Timesleader

Times Leader

H.Wilson3 months ago

First Posted:

Local tie to Hotshots ceremony

A former Dupont man participated in the honor guard for one of the Arizona firefighters killed last month while battling a wildfire.

Len Lojewski said his son, Eric, 37, a San Bernardino County forest firefighter, drove a vehicle in the procession Wednesday carrying Christopher MacKenzie to Hemet, Calif., where he grew up. Lojewski said his son sent a text message to inform him about his involvement in the ceremony.

Lojewski, of Dupont, said his son had worked with 30-year-old MacKenzie who was one of the 19 Granite Mountain Hotshots killed on June 30 battling the Yarnell Hill fire.

Tuition going up once again

Tuition is going up this fall at the state’s 14 public universities.

Officials said it will cost $194 more per year to attend schools in the Pennsylvania State System of Higher Education. That’s up 3 percent from last year.

The annual cost of tuition for in-state residents now totals $6,622. Rates are also going up for non-resident and graduate students.

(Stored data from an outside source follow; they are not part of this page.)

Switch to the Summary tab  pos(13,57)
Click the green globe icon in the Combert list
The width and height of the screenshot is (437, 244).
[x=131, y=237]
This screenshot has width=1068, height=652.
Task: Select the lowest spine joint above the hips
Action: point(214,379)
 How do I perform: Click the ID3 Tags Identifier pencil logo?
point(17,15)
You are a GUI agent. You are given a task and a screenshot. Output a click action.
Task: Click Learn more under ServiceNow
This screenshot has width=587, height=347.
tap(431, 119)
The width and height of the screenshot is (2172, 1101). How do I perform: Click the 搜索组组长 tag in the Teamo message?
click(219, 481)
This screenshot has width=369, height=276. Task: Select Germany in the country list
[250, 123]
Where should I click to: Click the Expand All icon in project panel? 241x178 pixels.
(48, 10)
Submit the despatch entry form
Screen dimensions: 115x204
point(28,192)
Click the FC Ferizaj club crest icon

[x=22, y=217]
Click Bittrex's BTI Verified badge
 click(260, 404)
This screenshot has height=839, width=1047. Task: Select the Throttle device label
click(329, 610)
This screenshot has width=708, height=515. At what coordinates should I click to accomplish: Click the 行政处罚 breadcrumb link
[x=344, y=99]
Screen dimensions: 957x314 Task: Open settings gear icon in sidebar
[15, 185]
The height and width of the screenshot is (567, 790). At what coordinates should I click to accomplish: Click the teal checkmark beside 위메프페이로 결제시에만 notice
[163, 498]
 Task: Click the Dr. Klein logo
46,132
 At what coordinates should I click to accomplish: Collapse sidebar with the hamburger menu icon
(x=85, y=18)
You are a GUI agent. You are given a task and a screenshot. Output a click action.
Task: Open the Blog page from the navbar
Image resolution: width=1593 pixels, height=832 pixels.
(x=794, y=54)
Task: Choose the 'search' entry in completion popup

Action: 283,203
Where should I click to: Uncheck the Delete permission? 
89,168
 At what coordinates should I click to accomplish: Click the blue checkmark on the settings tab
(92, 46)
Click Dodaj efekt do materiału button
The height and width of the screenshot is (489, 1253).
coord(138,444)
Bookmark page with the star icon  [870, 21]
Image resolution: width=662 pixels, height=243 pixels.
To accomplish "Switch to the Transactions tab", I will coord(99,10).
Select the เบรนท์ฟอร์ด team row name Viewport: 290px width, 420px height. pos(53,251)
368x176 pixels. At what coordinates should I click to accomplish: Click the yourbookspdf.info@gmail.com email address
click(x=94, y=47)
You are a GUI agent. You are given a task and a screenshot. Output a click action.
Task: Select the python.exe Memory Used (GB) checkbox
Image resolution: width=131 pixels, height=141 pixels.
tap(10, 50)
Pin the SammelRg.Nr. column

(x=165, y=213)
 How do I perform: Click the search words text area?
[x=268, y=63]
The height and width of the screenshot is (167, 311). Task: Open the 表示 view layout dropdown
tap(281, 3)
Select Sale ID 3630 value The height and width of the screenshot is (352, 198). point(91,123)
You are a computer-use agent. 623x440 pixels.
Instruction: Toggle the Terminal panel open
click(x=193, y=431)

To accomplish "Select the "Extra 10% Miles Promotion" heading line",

About 115,000 students attend the schools, and about 90 percent are from Pennsylvania. The system is receiving nearly $413 million in state aid, the same amount as last year. Officials say that covers about one-quarter of the institutions’ operating costs.

New law funds anti-gang unit

A bipartisan group of senators highlighted the inclusion of $2.5 million in the state budget to create a new Mobile Street Crimes Unit in the Attorney General’s Office to fight gang activity across Pennsylvania.

The five senators – Majority Leader Dominic Pileggi, and Sens. John Rafferty, Ted Erickson, Lisa Baker, R-Lehman Township, and John Yudichak, D-Plymouth Township – collaborated to pass legislation, now Act 200 of 2012, making it a crime to recruit criminal gang members and toughening sentences for various crimes committed by street gangs.

Act 200 added Pennsylvania to a list of more than two dozen states which have anti-gang recruitment laws. The senators said funding the new Mobile Street Crimes Unit is part of an ongoing effort to crack down on gang activity in Pennsylvania.

“Our job as state legislators is to make sure that law enforcement has the tools and resources needed to fight the scourge of gang activity across the commonwealth,” Baker said. “Gangs are often on the move, so the Mobile Street Crimes Unit allows them to strike back wherever the need arises, providing an indispensable weapon for protecting our communities.”

WILKES-BARRE

Private hearing for murder suspects

Attorneys for two half-brothers charged in the shooting deaths of three people in Plymouth last summer appeared in Luzerne County Court Wednesday for a private hearing with a judge regarding expert fees and associated costs in their clients case.

Attorneys for Sawud Davis, 16, and Shawn Hamilton, 19, both of Nanticoke and formerly of Philadelphia, had requested an in camera hearing — a private hearing held with defense attorneys and a judge — to discuss the costs.

According to prosecutors, Davis was in a Plymouth apartment during an alleged drug transaction and pulled out a .40-caliber pistol. He fired multiple rounds, said prosecutors, killing Bradley Swartwood, 21, Nicholas Maldonado, 17, both of Plymouth, and Lisa Abaunza, 15, of Duryea, and injuring 19-year-old Daniel Maldonado.

At a preliminary hearing in October, Hamilton said he was the lone gunman, not his half-brother. Both Hamilton and Davis are formerly of Philadelphia and had been residing on East Ridge Street in Nanticoke. Davis’ attorney has made a request to have his case transferred to juvenile court and Hamilton face the death penalty if convicted of first-degree murder.